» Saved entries

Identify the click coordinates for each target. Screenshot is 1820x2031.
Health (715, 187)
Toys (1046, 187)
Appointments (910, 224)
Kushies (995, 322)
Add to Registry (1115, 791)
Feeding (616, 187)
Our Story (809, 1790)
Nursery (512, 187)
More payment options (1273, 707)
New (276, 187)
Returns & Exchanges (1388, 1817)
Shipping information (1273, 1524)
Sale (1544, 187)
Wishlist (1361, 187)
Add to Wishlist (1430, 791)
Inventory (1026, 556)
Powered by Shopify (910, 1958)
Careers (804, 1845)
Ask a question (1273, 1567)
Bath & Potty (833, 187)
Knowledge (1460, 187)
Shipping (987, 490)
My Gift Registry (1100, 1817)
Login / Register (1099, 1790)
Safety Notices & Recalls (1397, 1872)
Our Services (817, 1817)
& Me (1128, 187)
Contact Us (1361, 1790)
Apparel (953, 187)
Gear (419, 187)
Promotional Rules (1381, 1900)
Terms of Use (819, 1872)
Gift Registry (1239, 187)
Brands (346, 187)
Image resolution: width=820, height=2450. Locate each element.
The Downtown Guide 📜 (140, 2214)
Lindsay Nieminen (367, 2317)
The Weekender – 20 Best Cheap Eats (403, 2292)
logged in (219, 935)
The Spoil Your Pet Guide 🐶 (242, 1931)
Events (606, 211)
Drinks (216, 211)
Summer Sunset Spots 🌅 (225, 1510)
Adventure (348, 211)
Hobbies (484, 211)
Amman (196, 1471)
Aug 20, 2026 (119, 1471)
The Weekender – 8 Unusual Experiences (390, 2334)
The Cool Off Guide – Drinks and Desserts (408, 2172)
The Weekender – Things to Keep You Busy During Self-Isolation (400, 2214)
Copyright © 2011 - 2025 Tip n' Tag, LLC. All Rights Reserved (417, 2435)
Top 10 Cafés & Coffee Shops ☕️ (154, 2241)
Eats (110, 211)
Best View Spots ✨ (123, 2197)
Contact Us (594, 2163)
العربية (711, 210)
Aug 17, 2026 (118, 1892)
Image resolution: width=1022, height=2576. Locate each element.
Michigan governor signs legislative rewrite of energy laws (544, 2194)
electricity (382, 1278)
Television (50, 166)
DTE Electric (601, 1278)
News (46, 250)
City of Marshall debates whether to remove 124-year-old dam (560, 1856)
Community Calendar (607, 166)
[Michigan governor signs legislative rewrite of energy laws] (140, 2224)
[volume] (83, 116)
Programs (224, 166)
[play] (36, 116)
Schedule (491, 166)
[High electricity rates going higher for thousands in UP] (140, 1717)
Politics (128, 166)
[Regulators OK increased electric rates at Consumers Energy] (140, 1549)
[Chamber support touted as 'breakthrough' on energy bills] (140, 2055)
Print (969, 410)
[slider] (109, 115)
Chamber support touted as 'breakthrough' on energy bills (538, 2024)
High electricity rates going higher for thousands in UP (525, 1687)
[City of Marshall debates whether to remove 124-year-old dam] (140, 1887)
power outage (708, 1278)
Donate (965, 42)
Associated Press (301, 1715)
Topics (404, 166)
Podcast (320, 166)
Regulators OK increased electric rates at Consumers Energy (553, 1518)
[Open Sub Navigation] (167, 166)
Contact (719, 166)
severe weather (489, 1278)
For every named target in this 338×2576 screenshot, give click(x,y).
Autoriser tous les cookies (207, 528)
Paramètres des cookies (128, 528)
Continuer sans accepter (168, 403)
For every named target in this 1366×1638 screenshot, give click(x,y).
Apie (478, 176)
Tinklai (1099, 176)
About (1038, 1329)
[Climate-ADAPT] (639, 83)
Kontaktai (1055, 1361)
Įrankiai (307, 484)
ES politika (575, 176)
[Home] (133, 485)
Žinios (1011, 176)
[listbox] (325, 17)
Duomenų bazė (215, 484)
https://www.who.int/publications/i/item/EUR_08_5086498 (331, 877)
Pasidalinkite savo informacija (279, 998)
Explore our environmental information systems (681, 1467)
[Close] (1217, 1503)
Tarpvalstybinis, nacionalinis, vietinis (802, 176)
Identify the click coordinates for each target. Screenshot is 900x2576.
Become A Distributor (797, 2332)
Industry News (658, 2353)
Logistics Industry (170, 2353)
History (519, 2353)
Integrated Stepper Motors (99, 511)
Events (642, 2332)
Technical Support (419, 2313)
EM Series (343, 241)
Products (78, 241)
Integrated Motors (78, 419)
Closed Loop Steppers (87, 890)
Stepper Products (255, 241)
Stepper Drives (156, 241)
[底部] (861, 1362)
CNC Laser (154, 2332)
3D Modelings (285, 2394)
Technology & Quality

» Aim of the task
Pull every line holding "rewrite" out of the records.

» Written solution
Michigan governor signs legislative rewrite of energy laws (544, 2194)
[Michigan governor signs legislative rewrite of energy laws] (140, 2224)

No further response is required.